Waldemar Bastos, chantre guitariste, naît en 1954 dans ce pays qui ne semble avoir connu que le colonialisme, les guerres civiles et les dictatures iniques. Dans Luanda la déchirée, la musique se fait revendicatrice. Waldemar Bastos se dérobe à la politisation. Sa voix ne fera jamais la propagande des jeux du pouvoir. Elle chante les amours lancinantes, les cités décaties et les ancêtres muses. Des chansons comme des lamentations souriantes, oxymore de la misère.

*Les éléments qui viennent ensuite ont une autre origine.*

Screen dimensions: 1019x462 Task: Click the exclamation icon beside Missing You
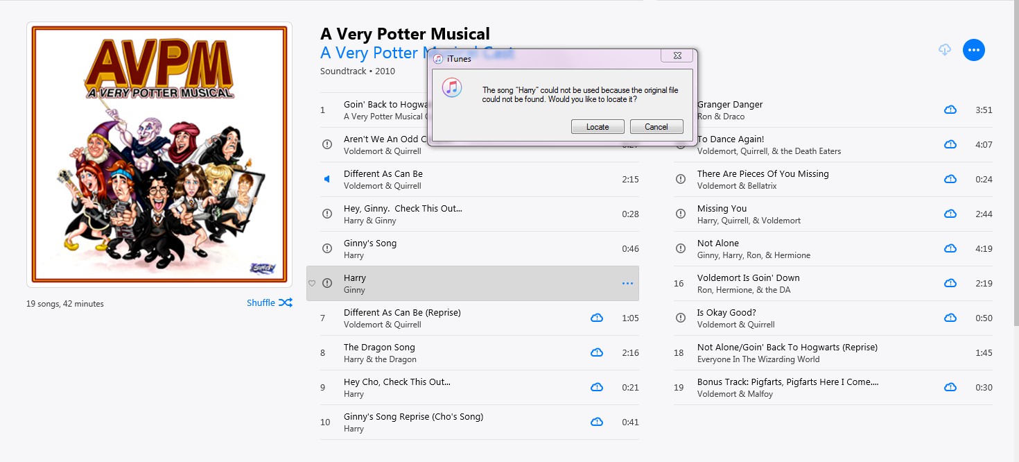[x=681, y=214]

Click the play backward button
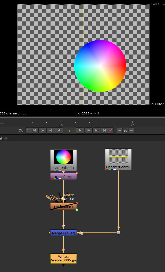pyautogui.click(x=59, y=130)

Un jour, David Byrne, tête pensante des Talking Heads, découvre, on ne sait très bien dans quelles circonstances, cette voix et cette guitare. La séduction est immédiate. On convoque le génial brésilien Arto Lindsay pour produire l'album. Le triumvirat crée un disque alchimique. Mélopées jaillies du creuset afro-cubain, du terroir portugais et de l'âme noire. Chant tactile, rêche, pénétrant. Une voix pour l'Angola brûlé. Des textes qui invoquent implicitement la fin des conflits, la réunion des contraires. Pour qu'un jour Waldemar Bastos, désormais exilé au Portugal, puisse rentrer au pays… Ces ballades, on les connaît, Cesaria Evora chante presque les mêmes. Mais chez Bastos, il y a en plus une incertitude du lieu qui rend sa musique plus universelle qu'angolaise.

Intention ambiguë que d'avoir programmé la voix capiteuse de Bastos avant celle, saturée, de Rachid Taha. D'une manière presque didactique, le Festival de Montreux invite ce soir en son sein le meilleur et le pire de la World Music.

Waldemar Bastos en concert au Festival de jazz de Montreux ce soir, au Miles Davis Hall, dès 21 h.